Saviez-vous que Napoléon, Louis XIV et René Descartes étaient les trois personnalités historiques les plus influentes sur Wikipédia ? Que les abeilles étaient moins agressives lorsqu’elles sentent certaines odeurs de fleurs ? Ou que les molécules étaient capables de ruser ?

Autant de découvertes scientifiques rendues possibles par le travail acharné de chercheurs toulousains, bien souvent accompagnés dans leurs travaux par d’autres équipes, à Grenoble notamment mais également à l’international.
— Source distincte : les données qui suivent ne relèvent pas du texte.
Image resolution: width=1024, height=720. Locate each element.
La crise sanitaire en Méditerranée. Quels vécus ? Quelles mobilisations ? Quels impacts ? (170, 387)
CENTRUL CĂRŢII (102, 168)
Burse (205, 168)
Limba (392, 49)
Une année 2015 riche en découvertes

Qu’il s’agisse d’archéologie, d’écologie, d’informatique ou de physique, les laboratoires de recherche du Centre national de la recherche scientifique (CNRS) n’ont pas chômé tout au long de l’année 2015.

En ce début d’année 2016, ils nous font part de leurs différentes découvertes.

  • Quelles sont les personnalités historiques les plus influentes sur Wikipédia ?

Une question à laquelle deux physiciens du Laboratoire de Physique Théorique (LPT – CNRS/Université de Toulouse III – Paul Sabatier) ont répondu, en adaptant des méthodes d’analyse de réseaux complexes à celles formées par les hyperliens des pages de l’encyclopédie en ligne.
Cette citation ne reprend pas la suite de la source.